Hungary has concluded a long-delayed deal with the European Union (EU) on several billion euros of frozen funds, according to the country's minister responsible for
negotiations with the EU.
"All the goals we set for ourselves earlier have been achieved," Tibor Navracsics, minister for regional development, said on Tuesday.
Late Monday night, the Czech Presidency of the Council of the EU announced that a deal had been reached with Hungary related to the blocked funds.
The EU member states' ambassadors approved Hungary's Recovery and Resilience Plan (RRP) and concluded an agreement on the so-called conditionality procedure, the Czech Presidency said on Twitter.
This means that Hungary can access two large packages of EU funds. Some 5.8 billion euros(6.1 billion U.S. dollars) will be unlocked as part of the post-pandemic Recovery and Resilience Facility (RRF) funds, and another is the operative program of the Cohesion Funds.

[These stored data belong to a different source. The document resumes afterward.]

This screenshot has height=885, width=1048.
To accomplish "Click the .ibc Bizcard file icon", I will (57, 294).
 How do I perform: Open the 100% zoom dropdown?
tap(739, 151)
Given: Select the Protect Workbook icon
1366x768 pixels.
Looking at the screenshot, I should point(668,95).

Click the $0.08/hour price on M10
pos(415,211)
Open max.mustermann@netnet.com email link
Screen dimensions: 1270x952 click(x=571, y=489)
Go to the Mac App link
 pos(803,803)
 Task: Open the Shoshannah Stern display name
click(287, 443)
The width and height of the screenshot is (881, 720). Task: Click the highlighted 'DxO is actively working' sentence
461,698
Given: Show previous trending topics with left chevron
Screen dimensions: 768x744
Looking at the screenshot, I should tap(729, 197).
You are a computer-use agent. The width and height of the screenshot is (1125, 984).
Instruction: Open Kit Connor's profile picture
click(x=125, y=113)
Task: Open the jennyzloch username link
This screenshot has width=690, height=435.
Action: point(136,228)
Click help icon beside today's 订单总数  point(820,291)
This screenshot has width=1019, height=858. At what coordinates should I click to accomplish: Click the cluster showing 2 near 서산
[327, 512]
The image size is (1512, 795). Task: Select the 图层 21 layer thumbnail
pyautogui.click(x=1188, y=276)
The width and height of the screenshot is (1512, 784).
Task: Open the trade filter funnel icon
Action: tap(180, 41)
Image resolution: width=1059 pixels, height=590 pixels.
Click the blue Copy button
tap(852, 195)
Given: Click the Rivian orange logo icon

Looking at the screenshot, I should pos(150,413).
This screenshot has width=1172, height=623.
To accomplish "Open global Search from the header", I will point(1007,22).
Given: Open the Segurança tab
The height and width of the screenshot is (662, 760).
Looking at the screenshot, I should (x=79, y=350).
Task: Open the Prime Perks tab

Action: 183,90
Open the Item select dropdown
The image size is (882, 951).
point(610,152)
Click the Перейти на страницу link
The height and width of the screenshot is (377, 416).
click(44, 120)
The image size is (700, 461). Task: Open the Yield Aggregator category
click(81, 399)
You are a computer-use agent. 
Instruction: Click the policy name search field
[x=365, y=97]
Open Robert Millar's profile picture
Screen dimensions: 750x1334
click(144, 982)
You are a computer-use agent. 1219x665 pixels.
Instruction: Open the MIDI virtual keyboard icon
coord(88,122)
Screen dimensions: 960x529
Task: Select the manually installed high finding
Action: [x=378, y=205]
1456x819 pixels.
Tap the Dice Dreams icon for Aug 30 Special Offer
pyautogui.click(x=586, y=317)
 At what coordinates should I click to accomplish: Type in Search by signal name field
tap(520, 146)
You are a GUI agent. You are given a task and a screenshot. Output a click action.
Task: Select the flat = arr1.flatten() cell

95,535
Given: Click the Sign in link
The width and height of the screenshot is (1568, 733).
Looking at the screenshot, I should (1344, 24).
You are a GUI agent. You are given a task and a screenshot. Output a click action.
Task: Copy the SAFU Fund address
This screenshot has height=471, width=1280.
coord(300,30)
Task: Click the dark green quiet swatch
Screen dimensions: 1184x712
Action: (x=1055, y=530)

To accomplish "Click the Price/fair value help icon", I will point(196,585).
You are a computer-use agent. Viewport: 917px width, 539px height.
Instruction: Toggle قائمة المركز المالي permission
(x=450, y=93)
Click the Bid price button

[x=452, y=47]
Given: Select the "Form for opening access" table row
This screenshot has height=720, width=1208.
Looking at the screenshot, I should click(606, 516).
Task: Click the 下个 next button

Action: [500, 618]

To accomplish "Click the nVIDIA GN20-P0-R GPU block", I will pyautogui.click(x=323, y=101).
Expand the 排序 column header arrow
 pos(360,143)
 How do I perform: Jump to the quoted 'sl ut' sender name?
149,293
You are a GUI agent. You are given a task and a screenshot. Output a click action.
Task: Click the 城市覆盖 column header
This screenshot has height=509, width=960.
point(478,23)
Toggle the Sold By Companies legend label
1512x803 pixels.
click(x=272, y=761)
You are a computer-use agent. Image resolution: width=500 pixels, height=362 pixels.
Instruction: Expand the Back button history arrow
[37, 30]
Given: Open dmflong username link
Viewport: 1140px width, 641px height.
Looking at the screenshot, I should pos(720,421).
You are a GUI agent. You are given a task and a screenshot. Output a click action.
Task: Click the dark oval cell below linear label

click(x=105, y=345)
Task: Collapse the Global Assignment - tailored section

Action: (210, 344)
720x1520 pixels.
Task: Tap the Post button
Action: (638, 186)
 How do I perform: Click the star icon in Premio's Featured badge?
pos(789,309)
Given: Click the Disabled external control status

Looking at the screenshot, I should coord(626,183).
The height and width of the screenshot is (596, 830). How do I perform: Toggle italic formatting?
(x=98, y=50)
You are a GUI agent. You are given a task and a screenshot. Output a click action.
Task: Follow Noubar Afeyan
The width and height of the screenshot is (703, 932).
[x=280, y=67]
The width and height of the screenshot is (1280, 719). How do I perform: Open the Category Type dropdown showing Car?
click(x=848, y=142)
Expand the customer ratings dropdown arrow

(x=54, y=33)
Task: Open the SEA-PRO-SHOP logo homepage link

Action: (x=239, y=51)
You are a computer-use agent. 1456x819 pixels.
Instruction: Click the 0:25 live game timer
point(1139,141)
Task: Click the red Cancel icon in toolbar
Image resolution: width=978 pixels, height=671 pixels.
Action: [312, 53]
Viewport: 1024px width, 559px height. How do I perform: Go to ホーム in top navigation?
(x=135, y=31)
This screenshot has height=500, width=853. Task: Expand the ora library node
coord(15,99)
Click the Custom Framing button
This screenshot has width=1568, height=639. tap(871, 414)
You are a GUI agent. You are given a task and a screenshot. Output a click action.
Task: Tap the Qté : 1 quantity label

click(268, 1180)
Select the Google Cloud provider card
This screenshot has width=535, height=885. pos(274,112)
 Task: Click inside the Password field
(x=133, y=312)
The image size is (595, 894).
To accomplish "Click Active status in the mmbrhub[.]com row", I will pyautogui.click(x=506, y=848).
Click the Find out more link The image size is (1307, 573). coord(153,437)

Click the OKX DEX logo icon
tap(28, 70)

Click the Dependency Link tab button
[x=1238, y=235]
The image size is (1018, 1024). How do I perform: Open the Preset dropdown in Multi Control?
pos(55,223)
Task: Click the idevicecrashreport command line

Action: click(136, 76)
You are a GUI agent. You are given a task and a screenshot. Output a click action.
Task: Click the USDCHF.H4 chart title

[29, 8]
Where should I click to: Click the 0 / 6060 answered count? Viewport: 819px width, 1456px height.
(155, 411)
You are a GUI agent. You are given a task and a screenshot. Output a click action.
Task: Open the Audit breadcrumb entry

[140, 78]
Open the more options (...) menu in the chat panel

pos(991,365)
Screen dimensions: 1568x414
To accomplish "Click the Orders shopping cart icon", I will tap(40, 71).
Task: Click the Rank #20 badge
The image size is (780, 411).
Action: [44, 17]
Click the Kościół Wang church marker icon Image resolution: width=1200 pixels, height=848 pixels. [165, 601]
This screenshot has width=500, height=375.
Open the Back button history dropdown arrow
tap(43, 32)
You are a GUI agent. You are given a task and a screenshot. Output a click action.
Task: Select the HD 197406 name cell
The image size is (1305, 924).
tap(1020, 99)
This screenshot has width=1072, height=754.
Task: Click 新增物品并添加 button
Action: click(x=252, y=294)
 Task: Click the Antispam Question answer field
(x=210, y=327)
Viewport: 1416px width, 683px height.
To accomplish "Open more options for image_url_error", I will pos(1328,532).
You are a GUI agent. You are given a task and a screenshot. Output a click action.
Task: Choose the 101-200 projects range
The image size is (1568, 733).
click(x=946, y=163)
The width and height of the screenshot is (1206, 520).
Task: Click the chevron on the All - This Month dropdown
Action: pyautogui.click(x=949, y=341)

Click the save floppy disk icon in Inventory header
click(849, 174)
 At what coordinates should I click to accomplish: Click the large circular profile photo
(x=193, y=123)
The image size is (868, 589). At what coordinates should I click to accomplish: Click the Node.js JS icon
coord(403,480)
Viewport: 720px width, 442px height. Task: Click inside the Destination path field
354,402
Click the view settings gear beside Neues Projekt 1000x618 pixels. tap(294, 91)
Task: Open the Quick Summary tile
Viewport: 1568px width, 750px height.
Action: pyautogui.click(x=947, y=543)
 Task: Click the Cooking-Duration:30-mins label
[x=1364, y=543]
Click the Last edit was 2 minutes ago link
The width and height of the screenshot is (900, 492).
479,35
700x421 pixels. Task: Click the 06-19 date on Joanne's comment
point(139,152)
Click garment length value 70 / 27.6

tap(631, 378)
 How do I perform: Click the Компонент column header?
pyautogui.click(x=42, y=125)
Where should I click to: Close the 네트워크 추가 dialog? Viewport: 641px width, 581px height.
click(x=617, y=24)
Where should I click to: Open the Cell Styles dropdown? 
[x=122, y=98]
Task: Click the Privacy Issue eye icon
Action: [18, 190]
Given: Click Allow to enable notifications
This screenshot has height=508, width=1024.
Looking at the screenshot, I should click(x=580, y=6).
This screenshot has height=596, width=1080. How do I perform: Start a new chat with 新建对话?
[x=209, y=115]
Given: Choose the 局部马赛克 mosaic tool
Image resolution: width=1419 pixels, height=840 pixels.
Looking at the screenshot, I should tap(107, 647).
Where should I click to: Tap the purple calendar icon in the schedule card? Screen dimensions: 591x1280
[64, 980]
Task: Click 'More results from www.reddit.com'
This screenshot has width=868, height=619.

Before the agreement, the Czech Presidency confirmed to Politico that Hungary had canceled its vetoes on both the 18-billion-euro joint EU loan destined at helping Ukraine, and the global minimum tax, which Budapest also opposed.
Earlier, EU officials said that the government of Prime Minister Viktor Orban had been using these vetoes as leverage to deblock the frozen funds -- charges that the country's government and Orban himself firmly denied.
Hungary's Parliament will still have to adopt a package of laws by the end of March, after which the suspension of EU Cohesion Funds could be lifted in April.
The government also said that in the case of the Cohesion Funds, the initial freeze of 65 percent of the funds (7.9 billion U.S. dollars) had been reduced to 55 percent.
Later on Monday, Orban announced a 15-percent pension hike in the country effective January 2023.